Large scale computing systems such as those found in network-based production services have become widely available in recent years. Examples of these systems are on-line retail, on-line internet service providers, on-line businesses such as photo processing, corporate networks, cloud computing services and/or web-based hosting services. These businesses may have multiple computing devices (e.g., thousands of hosts) in geographically separate locations configured to process millions of client requests daily or even hourly, for example. Ensuring that these services can scale to handle abnormal loads (e.g., client requests) is a non-trivial problem. Instead of testing an actual production system, software testers usually create a scaled-down copy of a production system with a smaller number of hosts and test with a smaller, proportional load. Other approaches include component-level stress tests where a single component of the architecture is targeted with each tests. In some instances, software testers will test with engineered data that has no relationship to actual production data. Creating engineered data out of thin air requires the tester to have some knowledge of the production data patterns in order to build a model. Furthermore, the model is not guaranteed to simulate production traffic in a realistic manner. For example, randomly generated data may not accurately reflect relationships between transactions (e.g., user X takes steps a, b, and c in the website with specific latency; these would be separate transactions but there is a specific relationship between them not reflected in generated data).
Additionally, using real-world data on a large scale stress test is also challenging. For example, using production data may prevent testing potential or expected situations. What if right now 30% of the transactions are of type X, but this is expected to go up to 80% in the future? Using existing production data would not test this scenario. Furthermore, existing test solutions are not scalable to handle storing, accessing, processing and/or applying a load to test at the size of today's large production systems. As a further complication, it may be desirable to test for some time periods having loads that are many times the load of other time periods. For example, a business may want to test how a network site will handle increased traffic during a time period for which the business is advertising a special promotion, or test how a retail website will handle a volume of traffic expected on peak shopping days (e.g., Black Friday or Cyber Monday). Testing with the current level of production data would not test the increased traffic scenario.

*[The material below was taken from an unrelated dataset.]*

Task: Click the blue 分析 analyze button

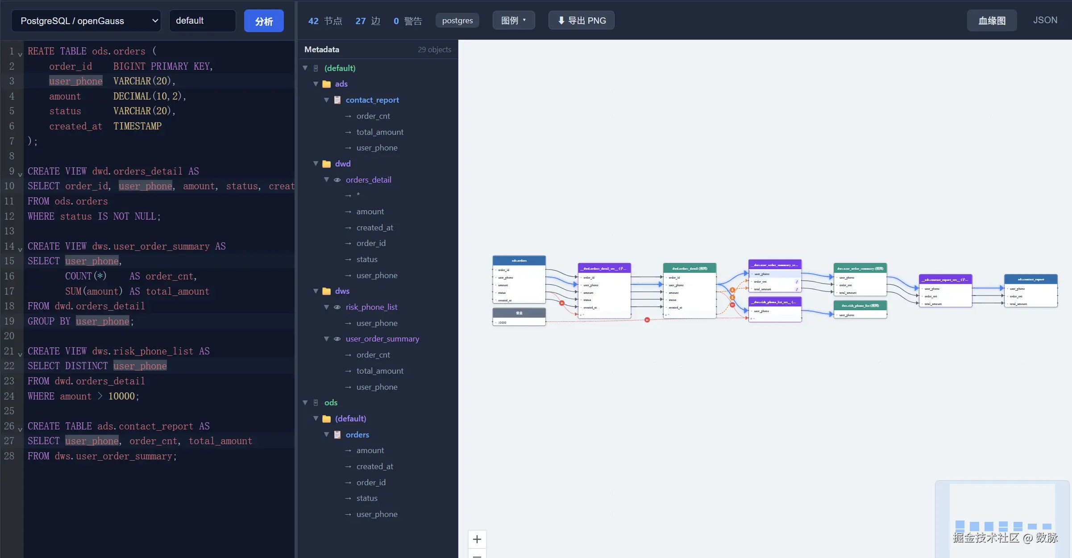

Testing a large scale network with the methods described above often misses problems that would only surface on a higher scale or that is only available in the production system. Even when production data is used, it is difficult to model potential situations, especially those that expect a change of the mixture, or ratio of the transactions from the current production data. Additionally, the methods described above for testing components individually, for example, may not encounter issues that are found only through the interaction between subcomponents in a system. This may lead to outages in the production system that affect business revenue and degrade the customer experience.

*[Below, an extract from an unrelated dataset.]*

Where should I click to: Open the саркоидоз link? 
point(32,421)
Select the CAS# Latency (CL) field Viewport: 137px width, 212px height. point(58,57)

While the invention is described herein by way of example for several embodiments and illustrative drawings, those skilled in the art will recognize that the invention is not limited to the embodiments or drawings described. It should be understood, that the drawings and detailed description thereto are not intended to limit the invention to the particular form disclosed, but on the contrary, the intention is to cover all modifications, equivalents and alternatives falling within the spirit and scope of the present invention. Headings used herein are for organizational purposes only and are not meant to be used to limit the scope of the description.